L’avenir du blog en 2026
Pour commencer, j’aimerais vous parler du blog et de ce que je pense en faire en 2026. Déjà, j’aimerais vous rappeler que j’ai un autre blog aux thématiques complètement opposées à celles que j’aborde sur celui-ci. En effet, ce blog-là est à visée purement professionnelle, puisqu’il va me servir à attirer des prospects pour les convertir en clients. Et pour ça, je dois rédiger des articles. Sans vous le cacher, ces articles me prennent beaucoup plus de temps à écrire, parce qu’ils me demandent pas mal de recherches, sans compter que je dois trouver des sujets qui intéressent mes prospects. J’ai même mis quasiment deux mois pour écrire le dernier en date.
La raison est simple : sur celui-ci (EscapeToCulture.net, donc), j’avais mis en place un rythme de publication de deux articles par semaine, avant de passer à un par semaine en cours d’année. Par conséquent, à peine mon blog professionnel lancé qu’il est passé au second plan. Or, ce n’est pas l’objectif. Ça doit même devenir ma priorité. Je pense donc publier ici un article par mois au minimum désormais, voire plus si un sujet ou une œuvre, quelle qu’elle soit (film, album, livre, série, jeu…) m’inspire beaucoup. Ce sera davantage faisable pour moi, en sachant qu’en plus de mes deux blogs, j’ai mon travail — missions et prospection — et j’ai ma vie à côté.
De plus, je dois vous l’avouer : ces derniers mois, je sentais que je ne prenais plus de plaisir à écrire ici. J’écrivais même des articles pour en écrire (et le résultat n’était pas forcément top, selon moi). Certes, j’avais beaucoup d’inspiration, mais à chaque fois, je m’obligeais à respecter à mon calendrier éditorial. Sauf que quand on se force à faire les choses, on n’aime plus ce qu’on fait, quitte à s’en dégoûter. Or, encore une fois, ce n’est pas le but. Je veux que ce blog reste du plaisir avant tout. D’où le rythme de publications beaucoup plus souple, à l’avenir.

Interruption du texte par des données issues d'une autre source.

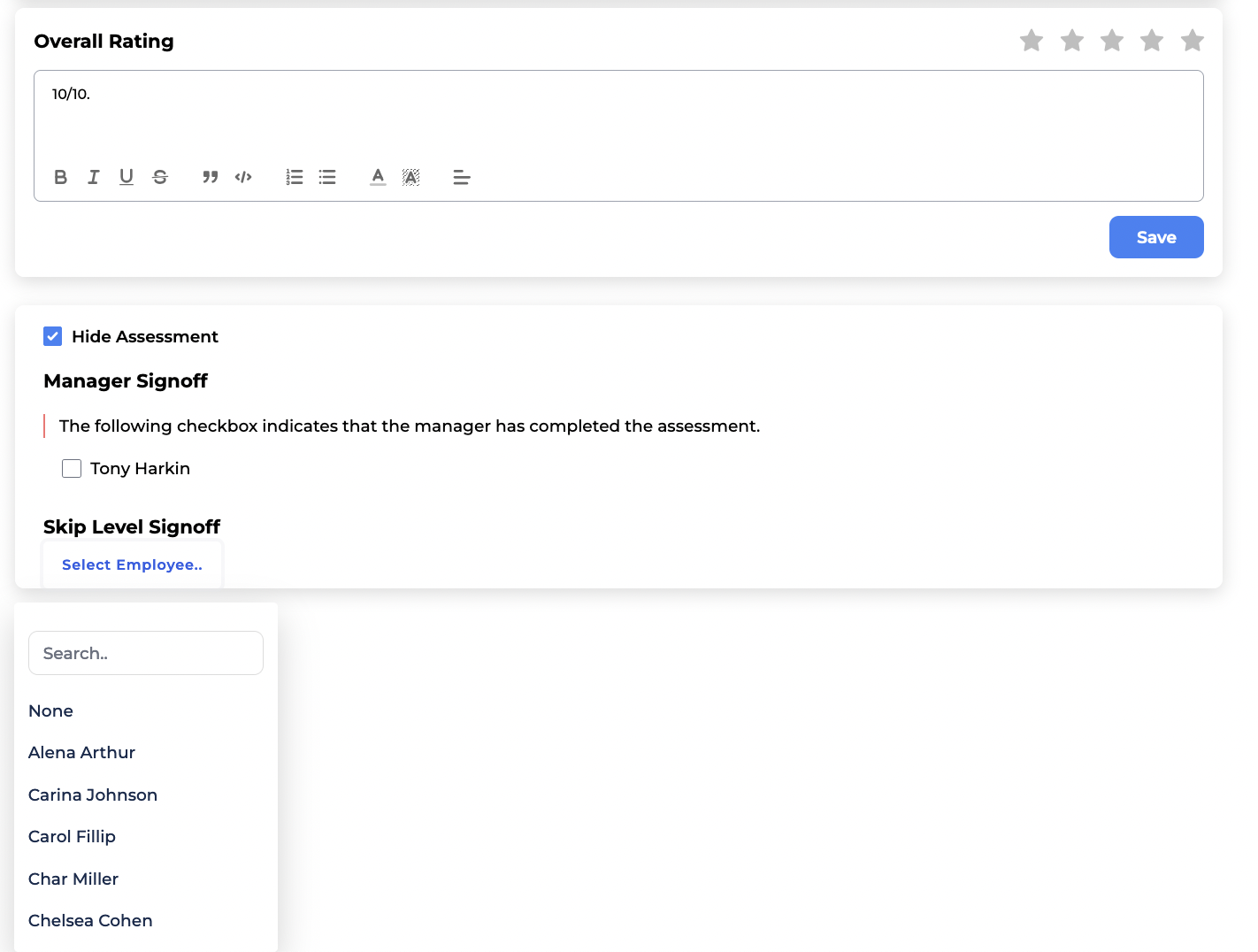Viewport: 1258px width, 952px height.
Task: Uncheck the Hide Assessment checkbox
Action: pyautogui.click(x=53, y=336)
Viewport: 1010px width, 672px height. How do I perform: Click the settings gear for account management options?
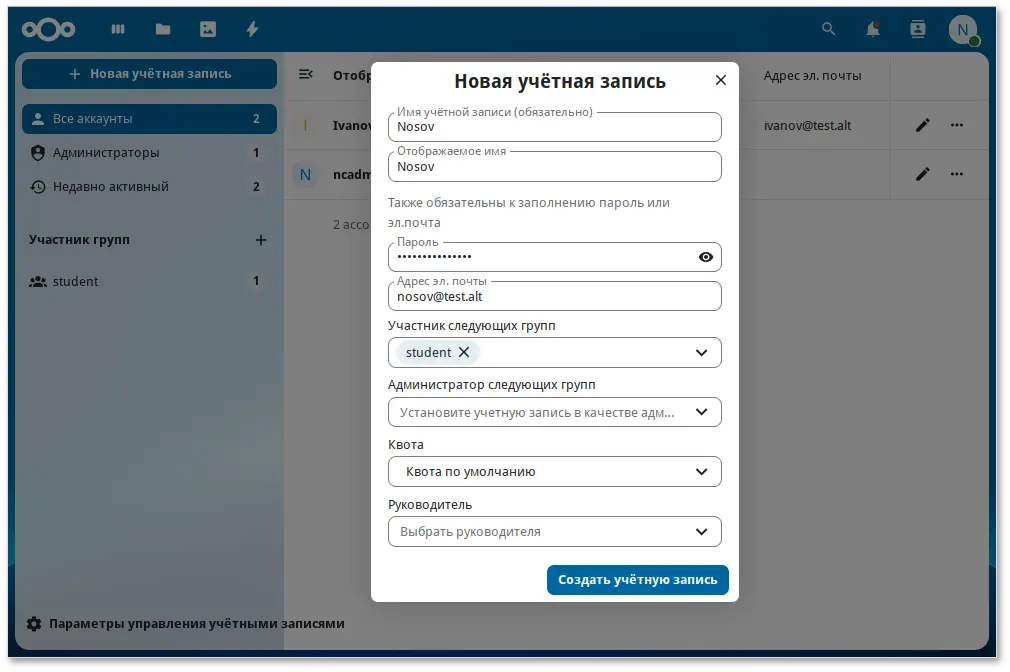pyautogui.click(x=33, y=623)
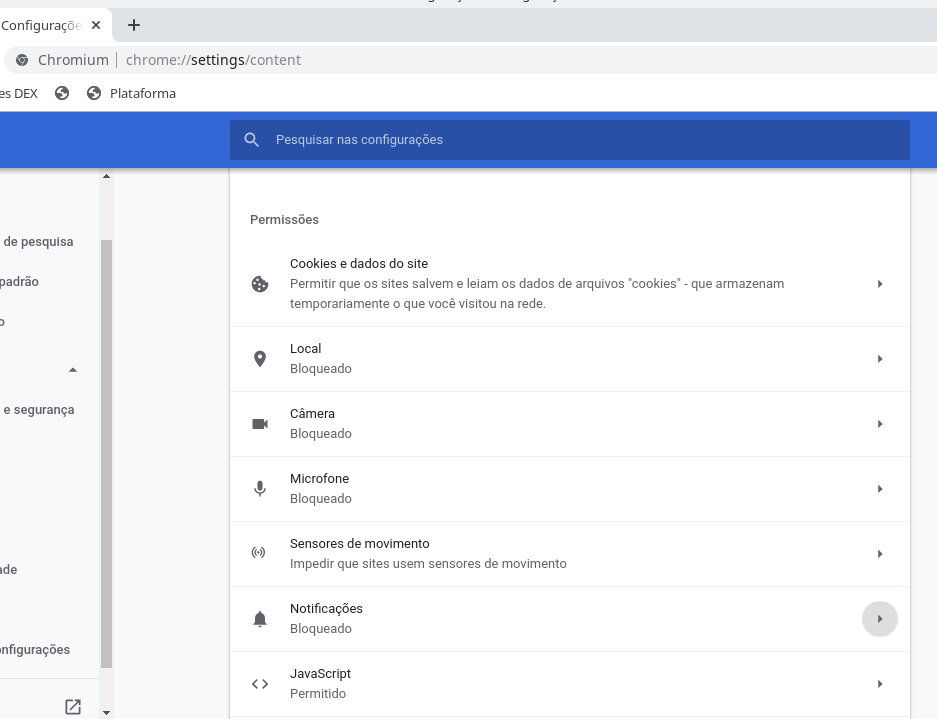This screenshot has height=719, width=937.
Task: Close the Configurações tab
Action: (x=96, y=25)
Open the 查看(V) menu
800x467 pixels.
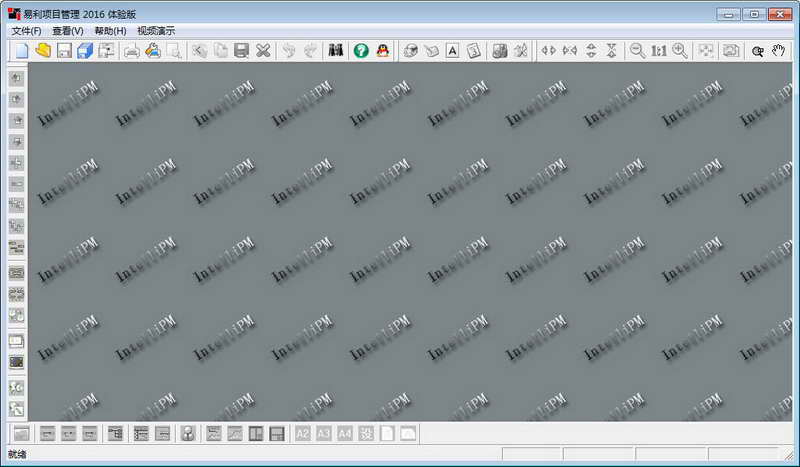point(68,31)
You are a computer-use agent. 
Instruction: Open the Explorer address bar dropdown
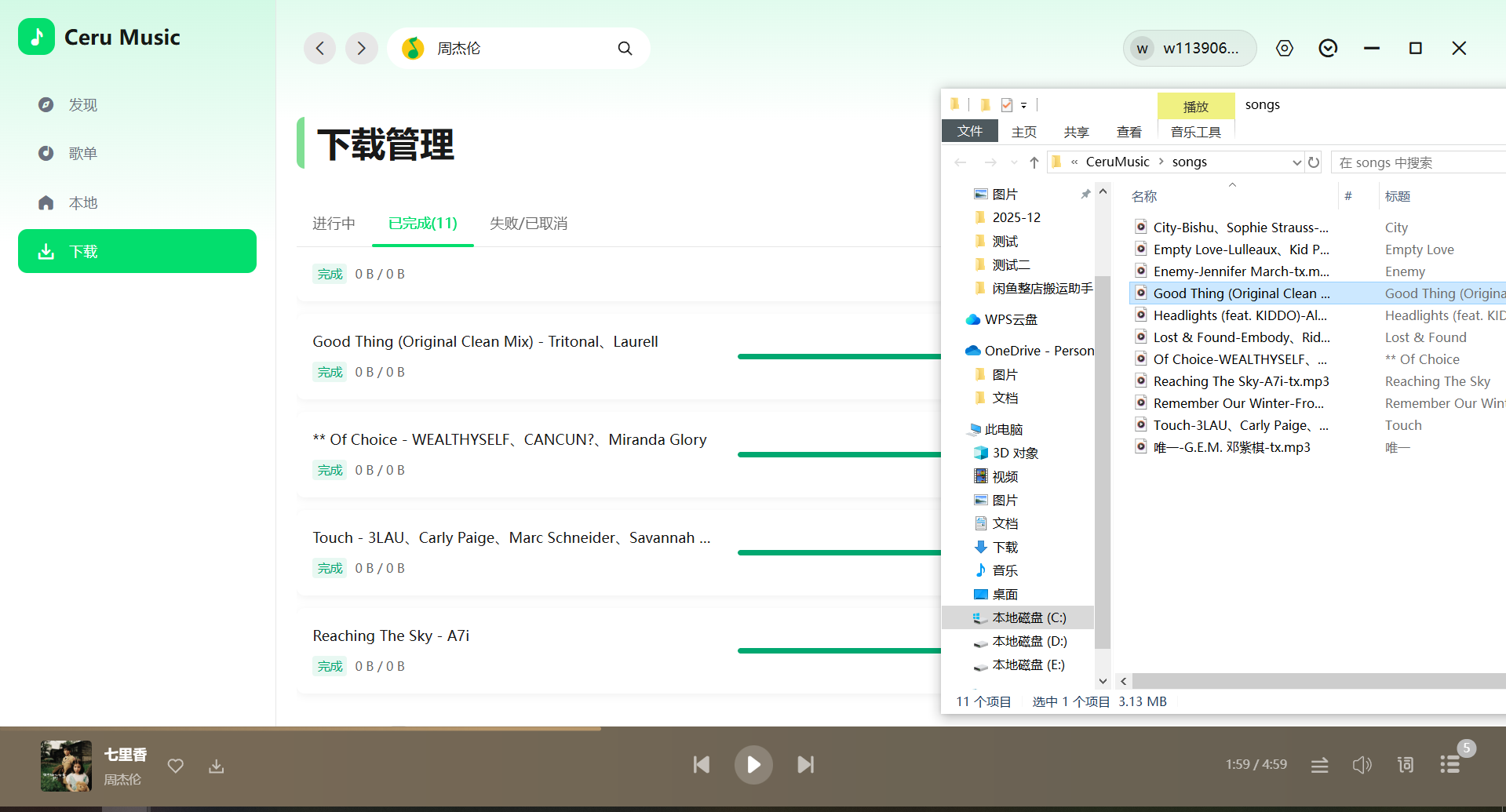click(x=1296, y=162)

Ma nouvelle détox digitale, huit ans plus tard
Si vous me lisez depuis quelques années déjà, vous avez dû voir passer ma série d’articles Les Réseaux Sociaux & Moi, où j’évoquais mon rapport très conflictuel avec Facebook, Twitter et compagnie. Je m’étais même promis, juré (craché !) de ne plus jamais y remettre les pieds. Sauf qu’en vérité, ça me manquait de ne plus échanger avec les autres sur les passions qui m’animent (surtout le cinéma). J’y suis donc retourné, tout en m’obligeant à plus de prudence quant à mon usage de ces plateformes. Et si le ton de mes articles était très « drama queen » à l’époque, mon constat sur les réseaux est malheureusement le même. En pire.
Je ne vais pas trop m’attarder dessus — je vous ferai peut-être un article sur la question. Mais je suis effaré de voir que les gens s’en mettent plein la gueule, même pour des choses futiles. Je me suis d’ailleurs fait insulter une fois, parce que j’avais dit avoir adoré le concert de Taylor Swift (oui, ça va jusque-là). Mais j’avoue moi-même m’être enfermé dans un seul biais d’informations politiques — je m’intéresse de plus en plus à la politique —, du coup je n’avais plus de recul sur ce que je regardais et lisais. Et j’ai contribué à l’écart qui se creuse de plus en plus entre les Français, à ce niveau-là.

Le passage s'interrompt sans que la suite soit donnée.